Admitting my cravings feels like a failure. “How can you claim to be this healthy, plant-based person and also talk about how you want meat? And brownie sundaes? You’re such a hypocrite.”
In one of the most personally useful Bible passages, Paul says,
“Everything is permissible, but not everything is helpful. Everything is permissible, but not everything builds up.” 1 Corinthians 10:23
I can eat that steak, gorge on a Chinese Buffett, lick the bowl after devouring the last bite of that brownie sundae. But will it be helpful to me? No. (Sad face. No, really -insert Kelly’s sad face.) Will it be helpful to my baby? No. It’s just crap food. And, sadly, I’ve eaten plenty of crap food in my life.
The challenge is this dang nausea. When foods my brain wants me to eat are foods my stomach can’t handle, I feel lost. I revert to comfort, because nausea is freakin’ uncomfortable. But talking about my struggle is helpful. Admitting that I’m not as strong or as perfect as I’d like to be, that’s actually empowering. It’s what I’ve always felt about saying no. When I can say no to something -when I take the power of choice into my own hands- then that’s when I can say yes to it. And visa versa.

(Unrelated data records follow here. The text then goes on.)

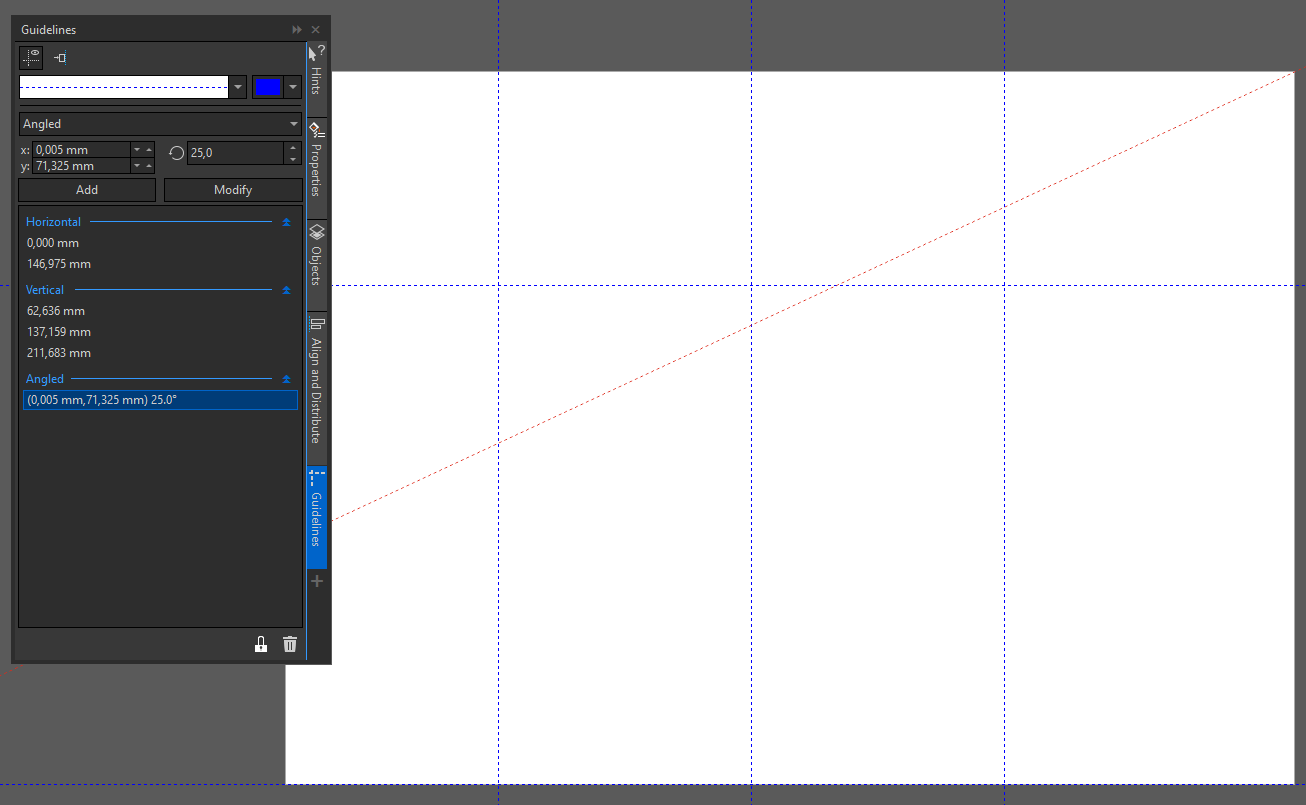This screenshot has width=1306, height=805.
Task: Click the plus icon below the docker tabs
Action: coord(317,581)
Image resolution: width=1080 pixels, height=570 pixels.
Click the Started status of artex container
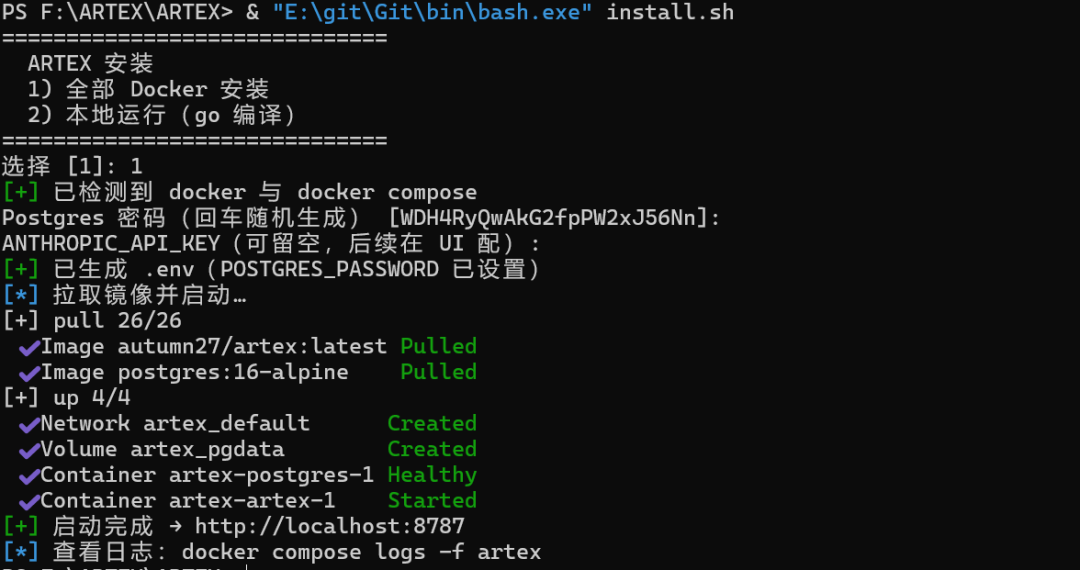[432, 500]
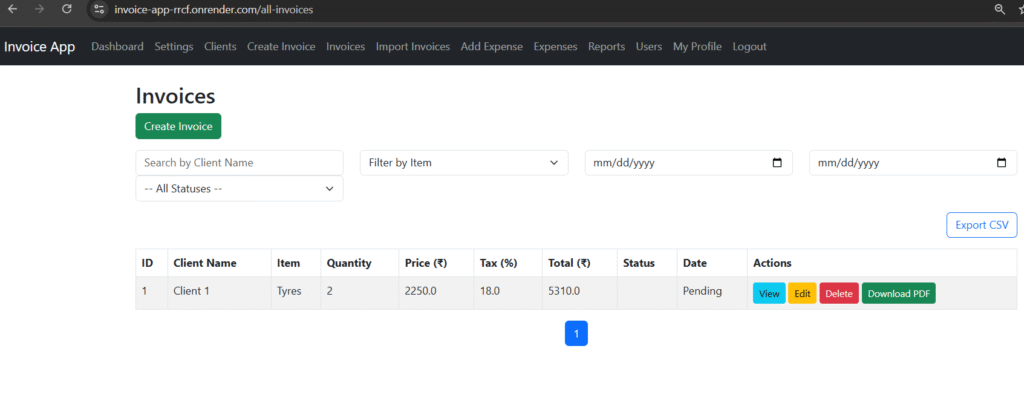Expand the Filter by Item dropdown
The width and height of the screenshot is (1024, 418).
[464, 163]
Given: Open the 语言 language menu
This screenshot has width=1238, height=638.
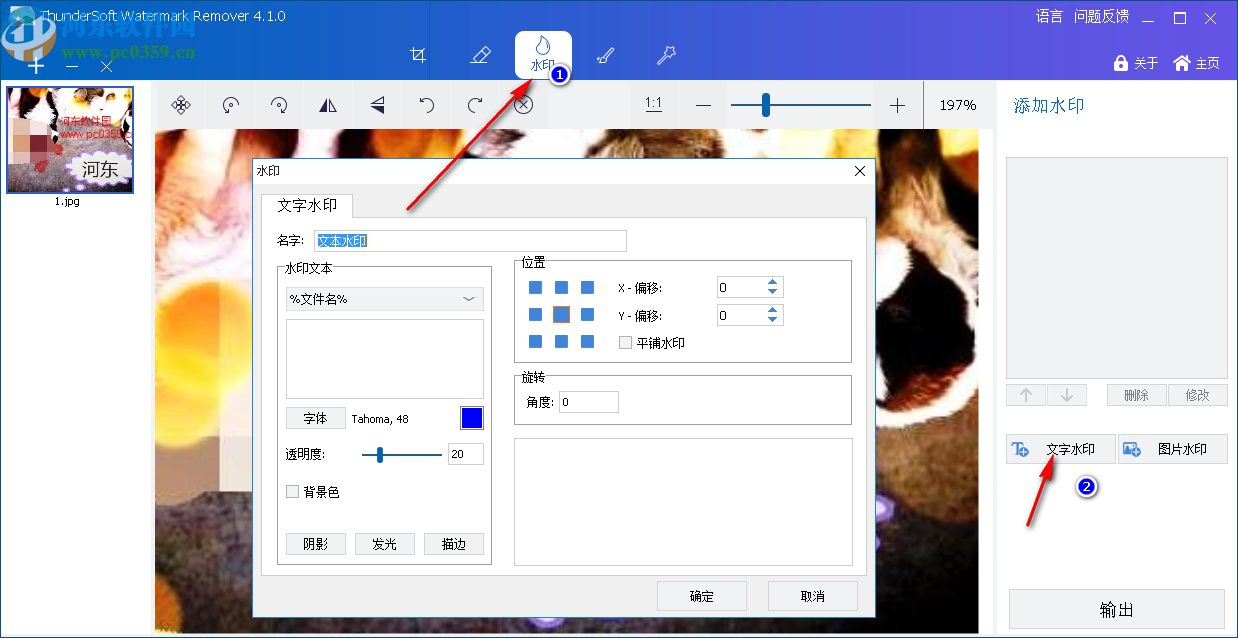Looking at the screenshot, I should (x=1047, y=16).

Confused? (Yeah, that can be confusing.) As an introvert, social functions are very uncomfortable. When I “had” to go to youth group as a kid, I’d drag my feet. I ended up happy I went in the end, but I hated that I was obligated to go. When I finally started saying no to going, making it MY choice, within 30 minutes I actually wanted to go again. Because I had control.
The same goes with food.
If I tell myself, “Sure, Kelly. You can totally go out to eat and order a juicy steak. Have that chocolate molten lava cake with ice cream afterward. And don’t forget all the buttered garlic bread you can handle” well, that puts the power if choice in my court. Then I can turn around, look at the option and say, “Hm. Actually, I’m good. I’m sticking with my veggies, thank you.”
So I’m taking back the power of choice. Everything is available, but not everything is good for me. I decide.
Go ahead, John, you can eat your steak. I’ll stick with the beans and potatoes.